Signing Kernel Modules Using Sign File
To sign the kernel module using the Linux kernel script sign-file, please refer to Linux kernel documentation.
If you are using your db key, use the private part of the key and its associated certificate for binary signing.
To validate that the module is signed, check that it includes the string ~Module signature appended~:
ubuntu@localhost:~$ hexdump -Cv module.ko | tail -n 5
00002c20 10 14 08 cd eb 67 a8 3d ac 82 e1 1d 46 b5 5c 91 |.....g.=....F.\.|
00002c30 9c cb 47 f7 c9 77 00 00 02 00 00 00 00 00 00 00 |..G..w..........|
00002c40 02 9e 7e 4d 6f 64 75 6c 65 20 73 69 67 6e 61 74 |..~Module signat|
00002c50 75 72 65 20 61 70 70 65 6e 64 65 64 7e 0a |ure appended~.|
00002c5e
Ongoing Updates
Update Key Certificates
This requires UEFI secure boot to have been enabled using your own keys, which means that you own the signing keys.
While UEFI secure boot is enabled, it is possible to update your keys using a capsule file.
To create a capsule intended to update the UEFI secure boot keys, generate a new set of keys and then run:
$ ./mlx-mkcap --pk-key new_pk.cer --kek-key new_kek.cer --db-key new_db1.cer --db-key new_db2.cer --db-key new_db3.cer --signer-key db.key --signer-cert db.pem EnrollYourNewKeysCap
Note that --signer-key and --signer-cert are set so the capsule is signed. When UEFI secure boot is enabled, the capsule is verified using the key certificates previously enrolled in the UEFI database. It is important to use the old signing keys associated with the certificates in the UEFI database to sign the capsule. The new key certificates are intended to replace the existing key certificates after capsule processing. Once the UEFI database is updated, the new keys must be used to sign the newly created capsule files.
To enroll the new set of keys, download the capsule file to the BlueField console and use bfrec to initiate the capsule update.
Disable UEFI Secure Boot Using a Capsule
This requires UEFI secure boot to have been enabled using your own keys, which means that you own the signing keys.
It is possible to disable UEFI secure boot through a capsule update. This requires an empty PK key when creating the capsule file.
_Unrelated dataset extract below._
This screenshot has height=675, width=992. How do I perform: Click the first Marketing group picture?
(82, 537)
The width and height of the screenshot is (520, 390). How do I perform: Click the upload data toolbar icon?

To create a capsule intended to disable UEFI secure boot:
Create a dummy empty PK certificate:
$ touch null_pk.cer
Create the capsule file:
$ ./mlx-mkcap --pk-key null_pk.cer --signer-key db.key --signer-cert db.pem DeletePkCap
--signer-key and --signer-cert must be specified with the appropriate private keys and certificates associated with the actual key certificates in the UEFI database.
To enroll the empty PK certificate, download the capsule file to the BlueField console and use bfrec to initiate the capsule update.
Deleting the PK certificate will result in UEFI secure boot to be disabled which is not recommended in a production environment.